- _Assignment_:
In the entries below, which lines run from the one with "The image size is (340, 238)." through the one with "Task: Open the Type dropdown list"? Repeat exactly those, both included, and no pictures.
BEGIN Listed records
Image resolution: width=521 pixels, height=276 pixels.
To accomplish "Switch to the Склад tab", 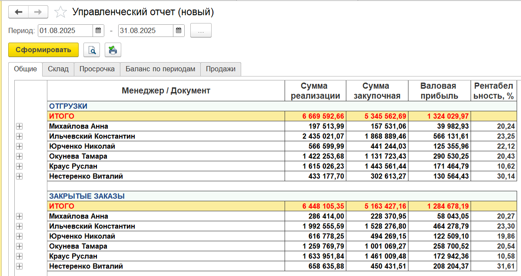I will coord(58,69).
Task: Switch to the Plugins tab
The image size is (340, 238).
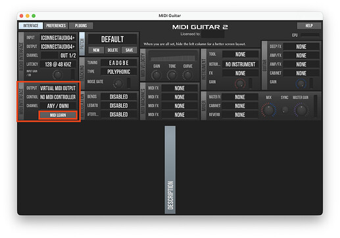Action: tap(81, 26)
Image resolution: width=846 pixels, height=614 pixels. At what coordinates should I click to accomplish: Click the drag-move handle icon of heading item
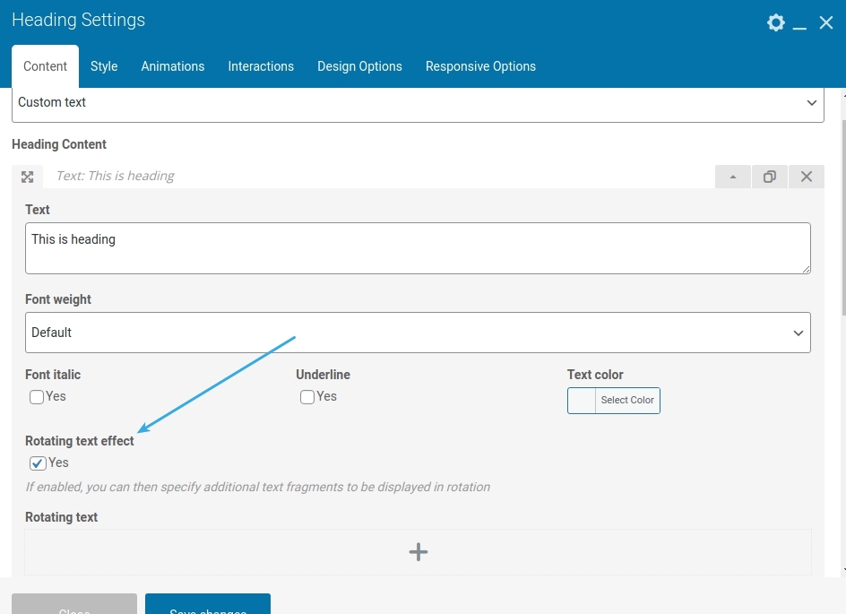27,177
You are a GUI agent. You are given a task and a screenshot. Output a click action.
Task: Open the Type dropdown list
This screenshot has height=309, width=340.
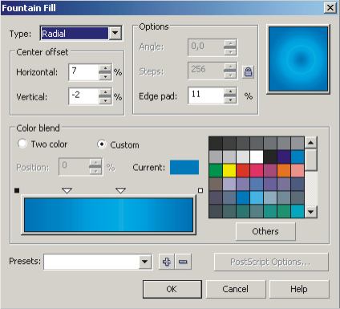(x=115, y=33)
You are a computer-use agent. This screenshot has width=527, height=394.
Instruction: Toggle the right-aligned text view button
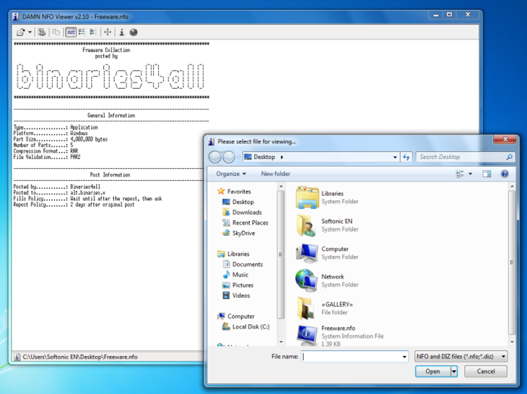93,32
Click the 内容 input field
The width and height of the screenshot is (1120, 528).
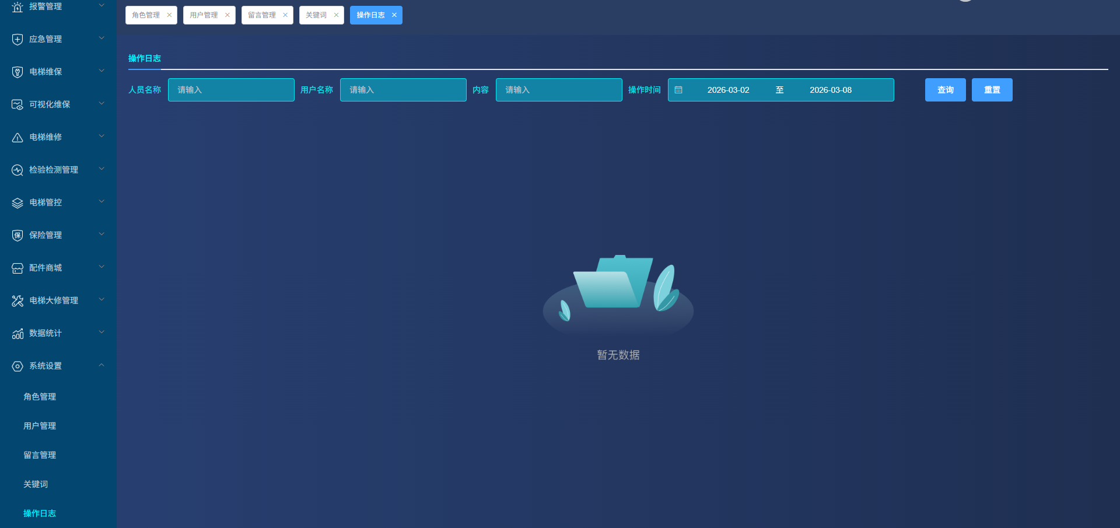(558, 90)
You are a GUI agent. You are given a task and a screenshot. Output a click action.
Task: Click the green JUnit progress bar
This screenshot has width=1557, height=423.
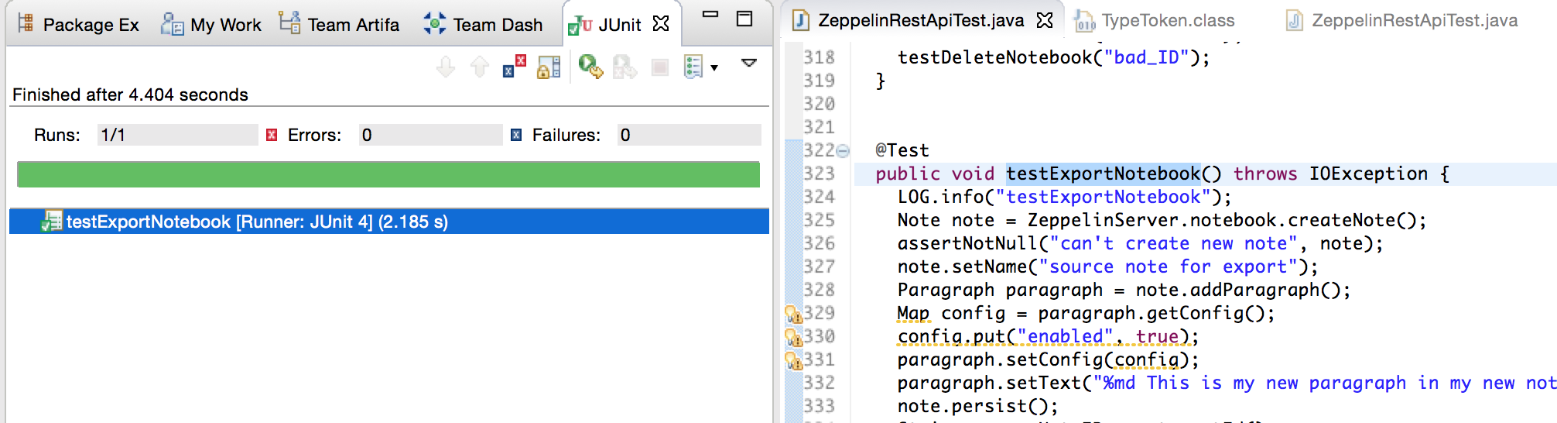click(x=388, y=174)
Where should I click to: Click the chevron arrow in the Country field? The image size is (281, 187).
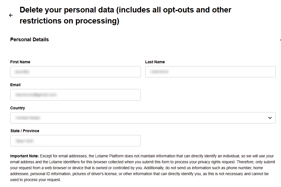point(270,118)
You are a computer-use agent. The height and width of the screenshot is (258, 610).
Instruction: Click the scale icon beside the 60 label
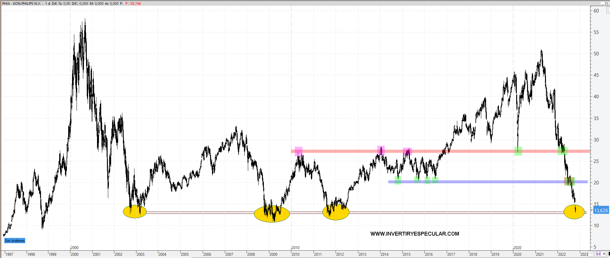click(608, 11)
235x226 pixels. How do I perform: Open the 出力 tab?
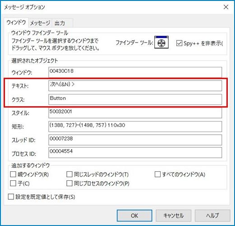pyautogui.click(x=62, y=23)
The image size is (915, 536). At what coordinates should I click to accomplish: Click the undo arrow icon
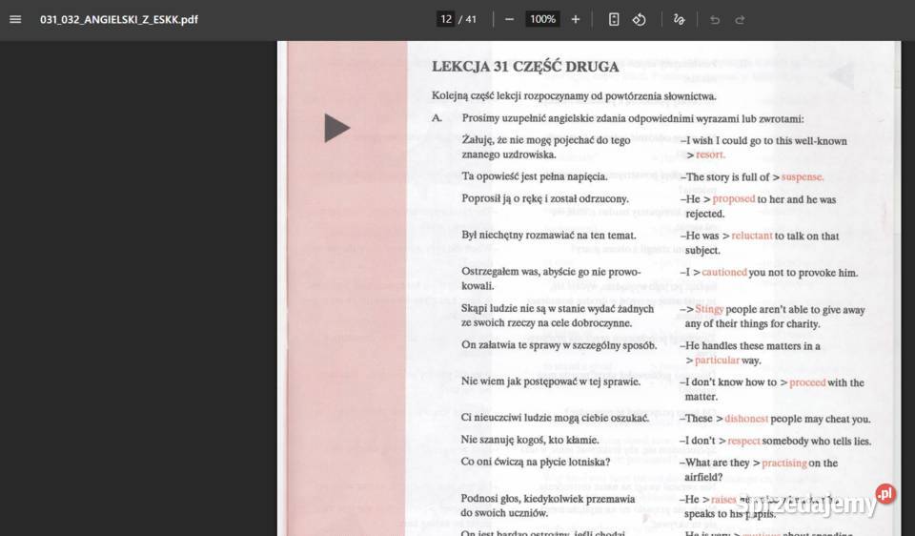(x=715, y=20)
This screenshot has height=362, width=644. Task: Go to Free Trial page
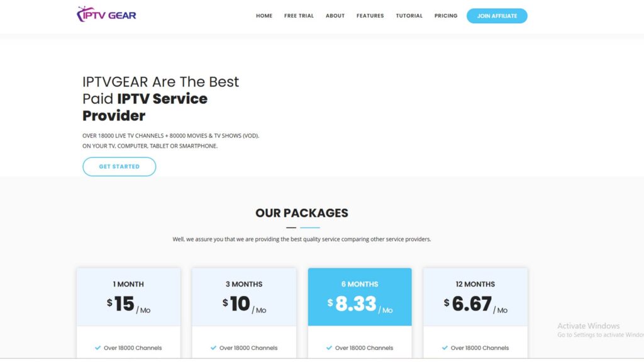tap(299, 16)
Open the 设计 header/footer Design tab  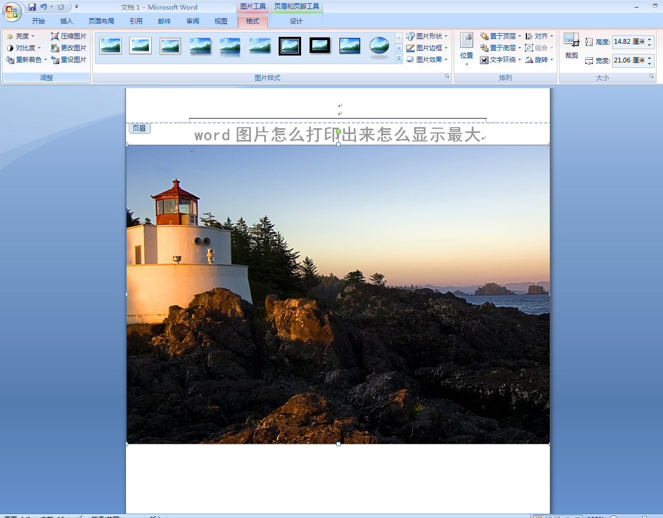[x=296, y=21]
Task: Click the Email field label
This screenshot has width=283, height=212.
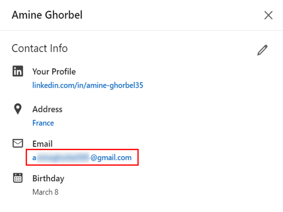Action: tap(42, 144)
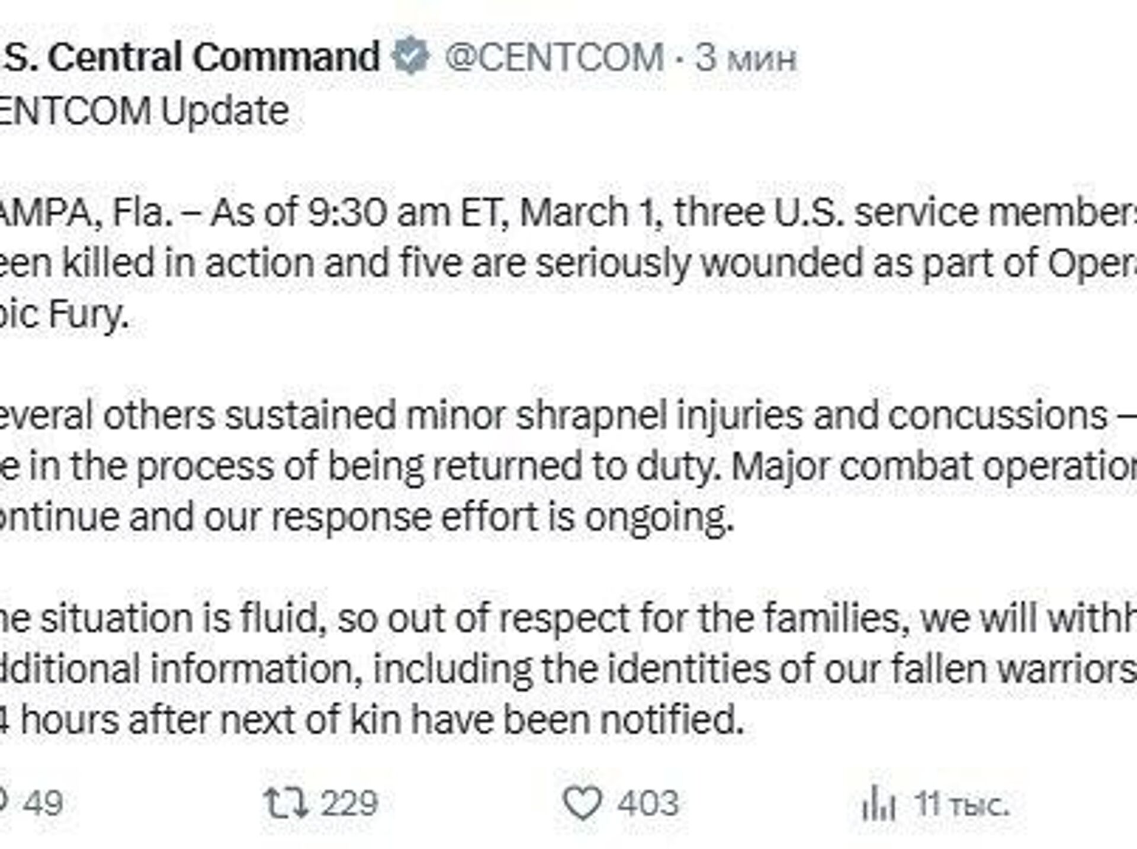Screen dimensions: 1137x849
Task: Click the reply count 49
Action: pos(43,803)
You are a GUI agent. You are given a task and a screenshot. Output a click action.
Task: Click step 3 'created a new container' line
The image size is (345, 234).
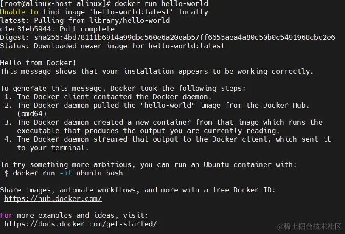(163, 123)
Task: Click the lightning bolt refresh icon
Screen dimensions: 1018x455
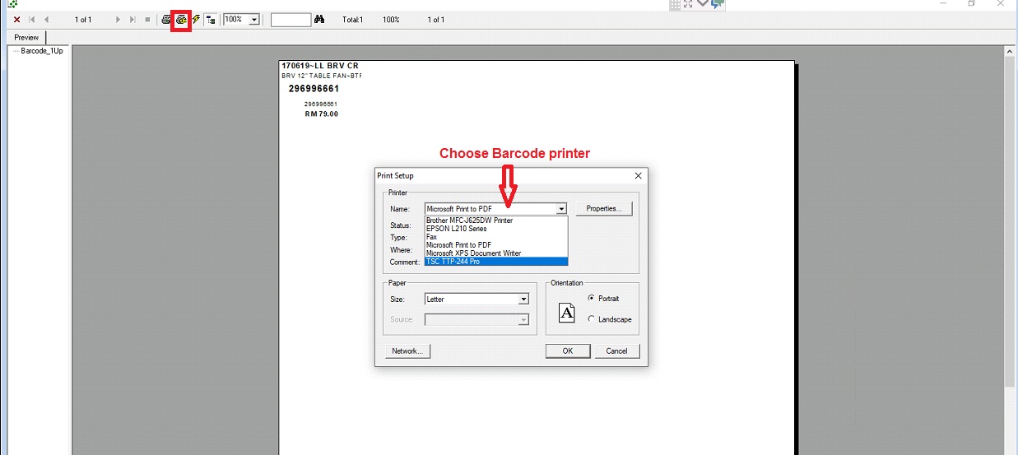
END Listed records
- _Solution to this task_:
The image size is (340, 238).
Action: tap(81, 26)
Image resolution: width=846 pixels, height=614 pixels. At what coordinates should I click to accomplish: Click the drag-move handle icon of heading item
27,177
You are a GUI agent. You are given a task and a screenshot. Output a click action.
Task: Open the Type dropdown list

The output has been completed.